Personnel-Sensitive Risks: I

by

Some risks and the plans for managing them are personnel-sensitive in the sense that disclosure can harm the enterprise or its people. Since most risk management plans are available to a broad internal audience, personnel-sensitive risks cannot be managed in the customary way. Why not?
The interior of an Apple store, location unknown

The interior of an Apple store, location unknown. Because shares of Apple (common) were among 2010's high flyers, there has been demand for the reports of analysts who follow the company. These analysts don't rely solely on the pronounce­ments of the companies they follow.
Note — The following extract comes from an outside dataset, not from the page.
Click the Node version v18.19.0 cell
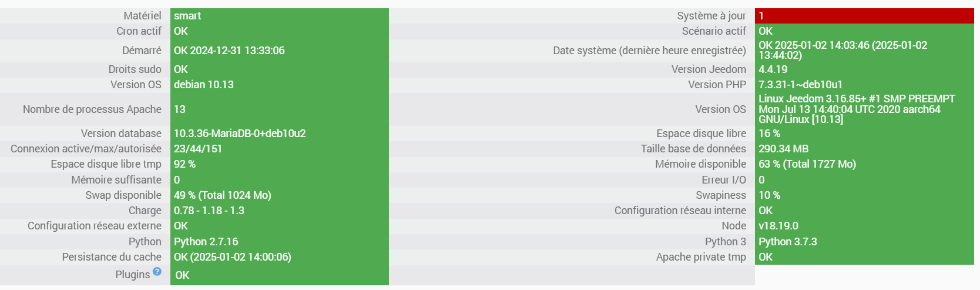The image size is (980, 290). point(864,226)
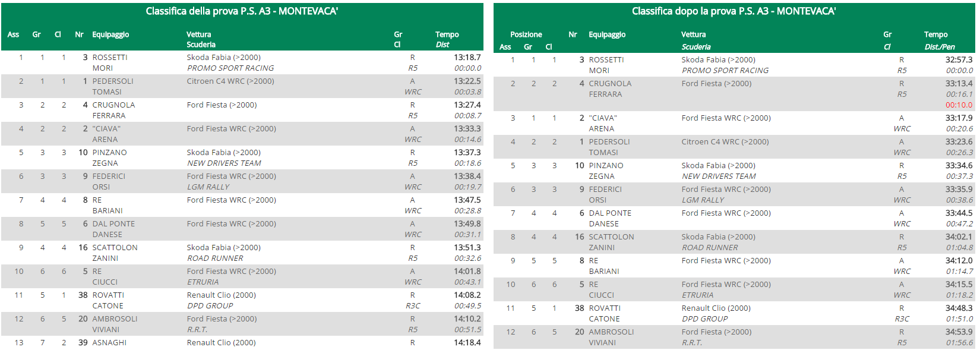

They try to learn whatever they can about what the future holds using a variety of techniques, one of which is called a "channel check." In a channel check, an analyst interviews people at companies in the target's supply chain, to determine the future pace of business for the target company. See Susan Pulliam's report, "Supply Data Now a Focus of Probe," in the Wall Street Journal of November 24, 2010.

Although the present essay focuses on the impact of risk management plans on the privacy concerns of individuals (and vice versa), risk management plans also raise issues for projects analogous to the issues for companies raised by the channel check. For instance, the content of a risk management plan might be of some value to a political rival of the project's sponsor, especially if that rival plans to rely on some of the same people as the project does. Even though the project isn't especially sensitive in the proprietary sense, the enterprise-public status of its risk management plan could make the project vulnerable to the actions of the sponsor's rivals.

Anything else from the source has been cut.